Ксендз Ян остановился. Остановился, с какой-то жалостью глядя на меня, словно ему было трудно найти слово.
– Дитя моё, – начал он медленно, – дитя моё, Божьей воле и распоряжениям старших сопротивляться не нужно. Кажется, ты не такой сирота, как тебе кажется; о тебе пекутся милосердные люди.
Когда я слушал, моё сердце билось, как молотом.
– Наш пастырь, преподобный и значительный в Церкви Речи Посполитой муж, ксендз Збышек, услышал о тебе. Похвалили тебя перед ним, а юноши на дворе нужны. Хочет тебя взять к себе, отказываться от этого негоже.
Я стоял потрясённый.
– Неохотно с тобой расстаюсь, – добавил ксендз Ян, ударив меня по голове, – но приказу епископа сопротивляться не могу. Позже, кто знает, это может измениться. На дворе пастыра, в его канцелярии ты многому можешь научиться и получить пользу, а если он захочет тебя опекать, легко добьёшься всего.
Противоречить ему я не мог, но из моих глаз брызнули слёзы, наконец я объявил, что хочу остаться при нём, и что не желаю сейчас ничего больше.

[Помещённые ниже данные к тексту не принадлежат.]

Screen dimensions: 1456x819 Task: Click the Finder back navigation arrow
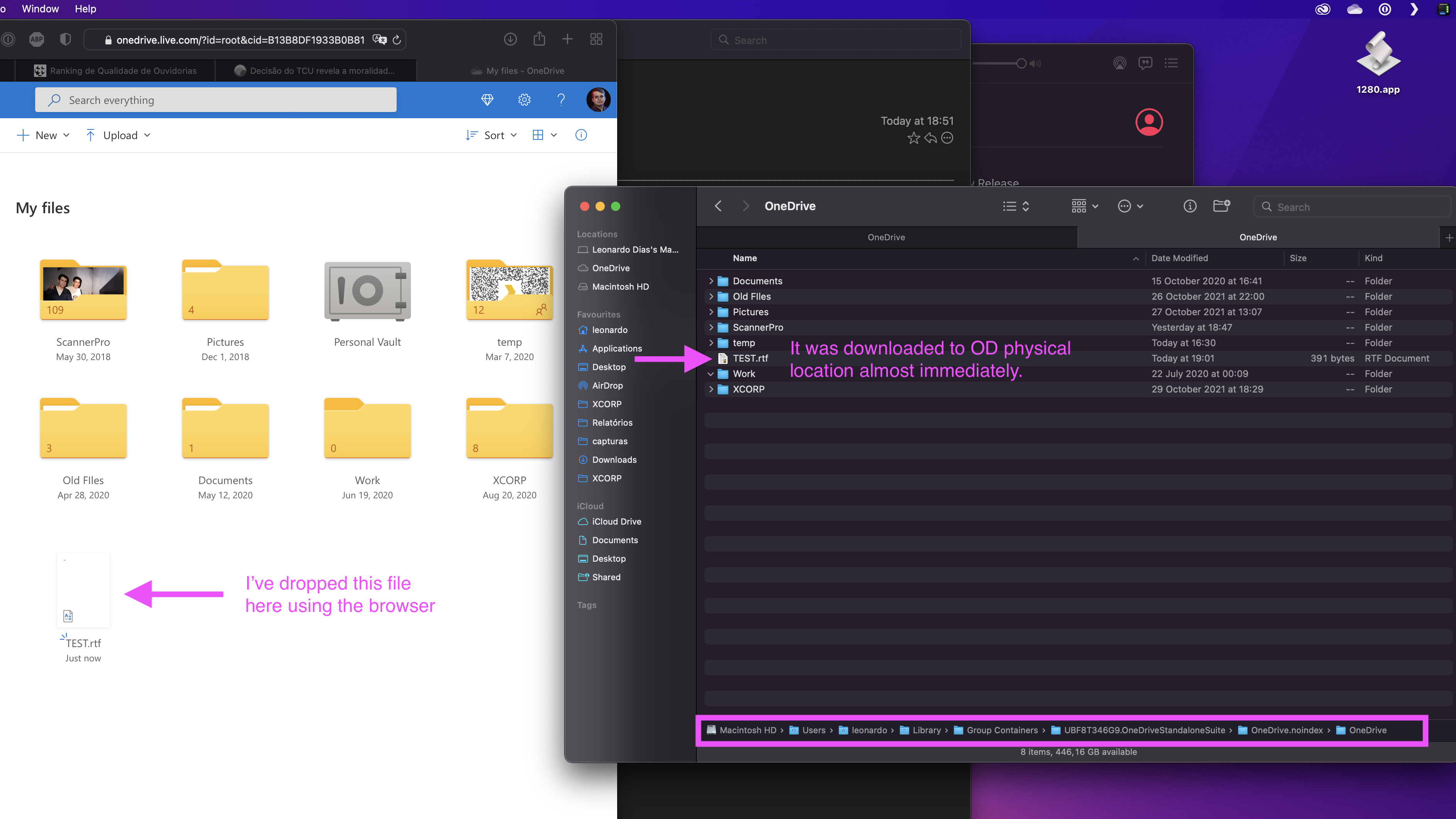[x=718, y=206]
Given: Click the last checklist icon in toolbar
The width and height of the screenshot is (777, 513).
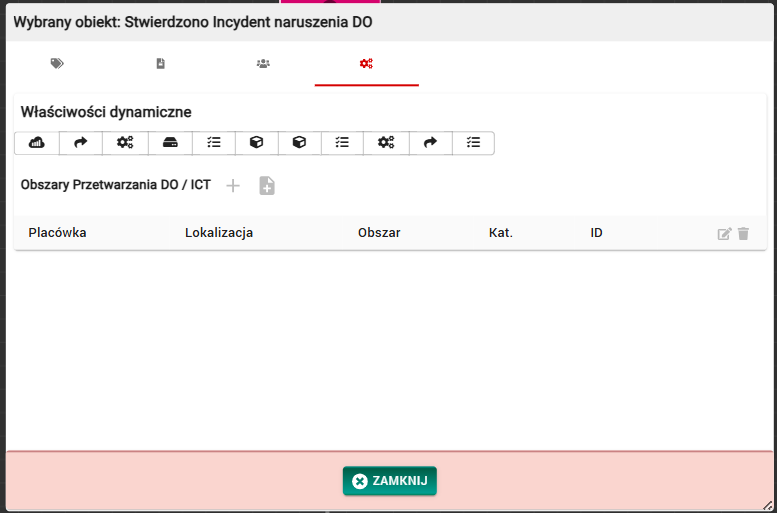Looking at the screenshot, I should (x=474, y=143).
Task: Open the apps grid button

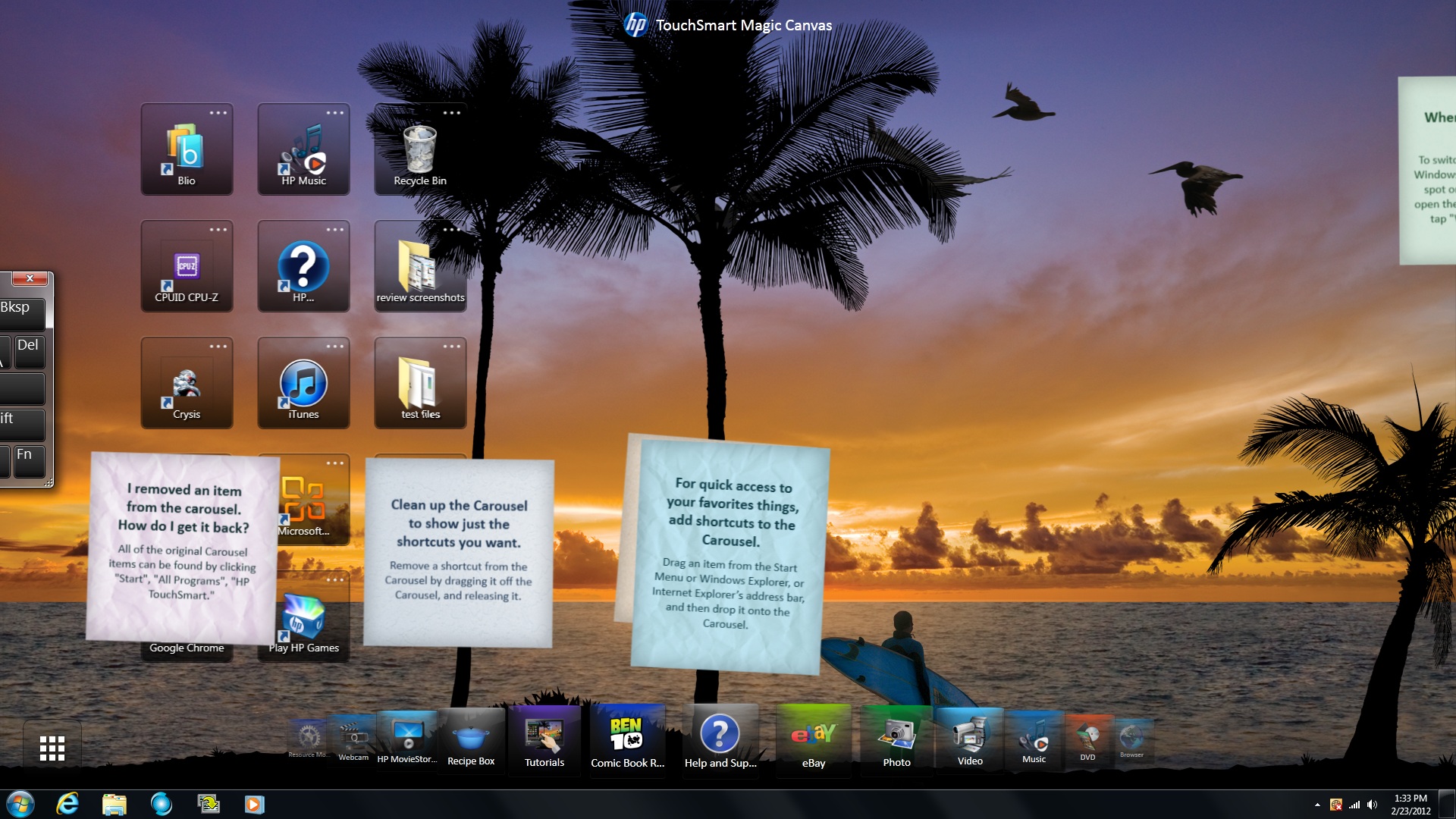Action: click(52, 748)
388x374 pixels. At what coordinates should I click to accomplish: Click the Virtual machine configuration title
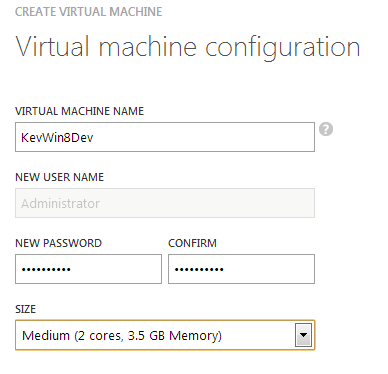(x=188, y=47)
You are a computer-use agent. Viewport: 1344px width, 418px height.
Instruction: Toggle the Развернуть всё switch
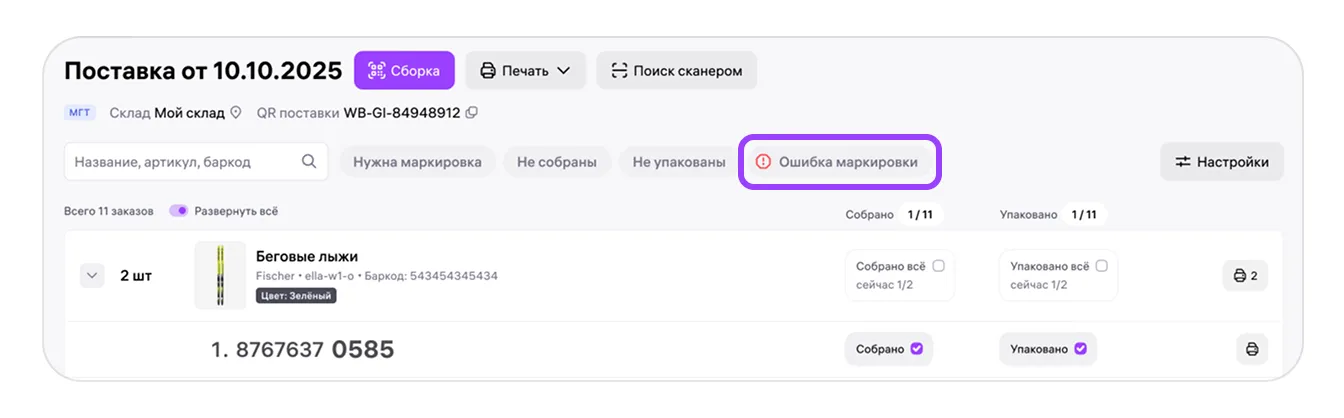[179, 211]
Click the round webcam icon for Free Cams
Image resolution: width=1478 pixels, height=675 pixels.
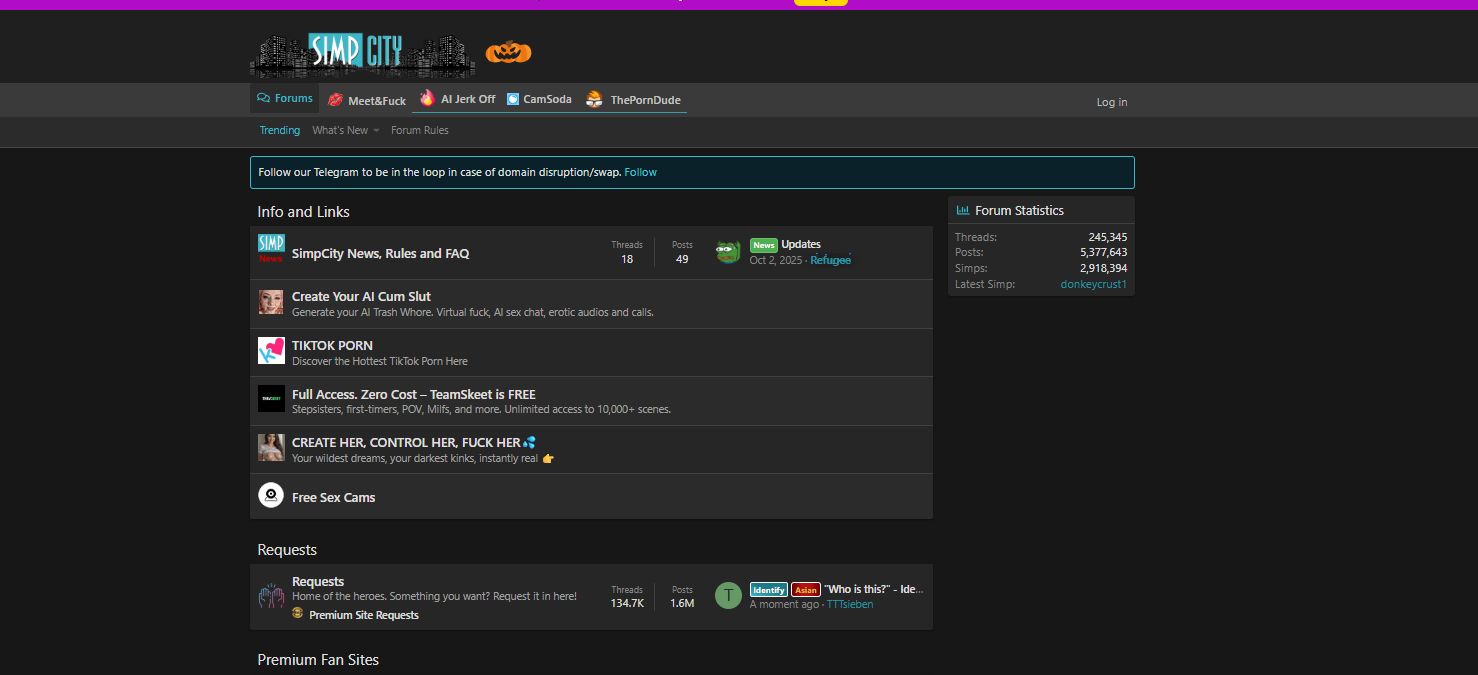pyautogui.click(x=271, y=496)
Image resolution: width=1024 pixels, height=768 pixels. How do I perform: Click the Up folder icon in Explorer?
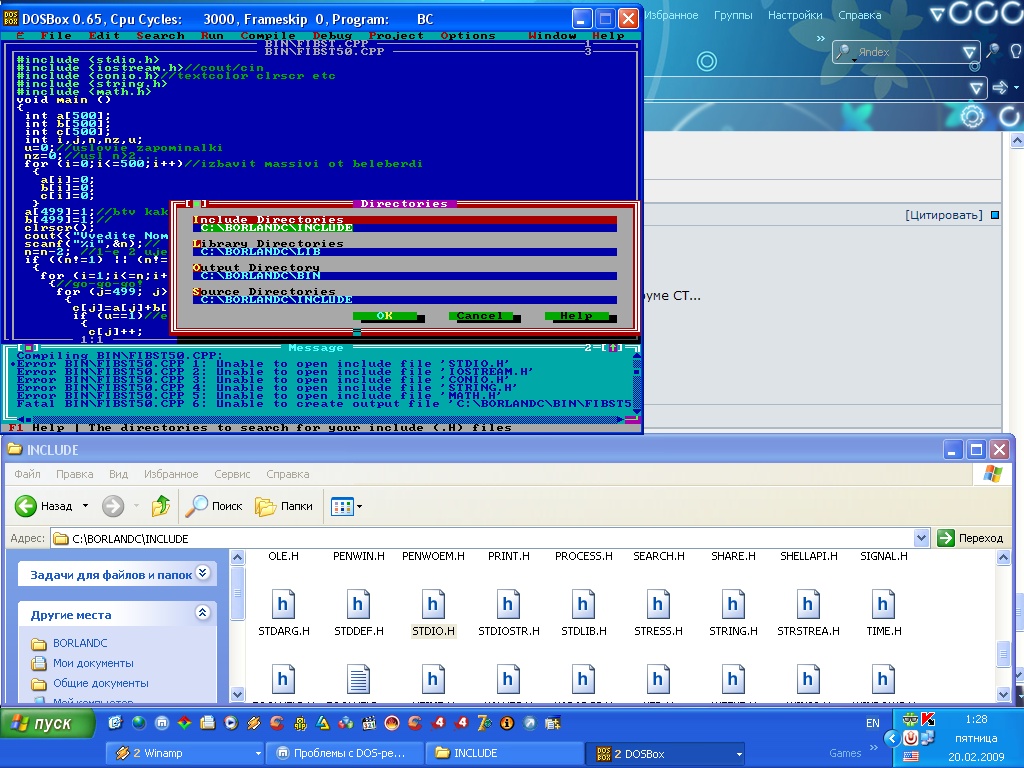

– Ты должен быть послушен, – прибавил отец Ян, – на первом месте в юноше – добродетель, да и в старых она хороша. Так складывается, в этом должна быть Божья воля. Епископ велел мне, чтобы я прислал тебя, и чтобы ты объявил о себе маршалку его двора, Доливе Старому, у которого под надзором молодёжь. Не замучают там тебя работой, потому что у епископа есть двор и много людей.
Я всё время плакал, не в состоянии удержать слёз, наконец, поцеловав его ноги, получив благословение, видя, что нет другого спасения, кроме послушания, взял свой узелок и с глазами ещё красными от слёз пошёл во дворец епископа.
Мир там был иной, а после спокойной кельи ксендза Яна сперва в этом говоре разобраться и прийти в себя было трудно.
Среди прежних и более поздних епископов не было равных Олесницкому ни умом, ни отвагой, ни великолепием, ни силой. Те, кто его не знали и в те времена не жили, могут с трудом получить представление о нём.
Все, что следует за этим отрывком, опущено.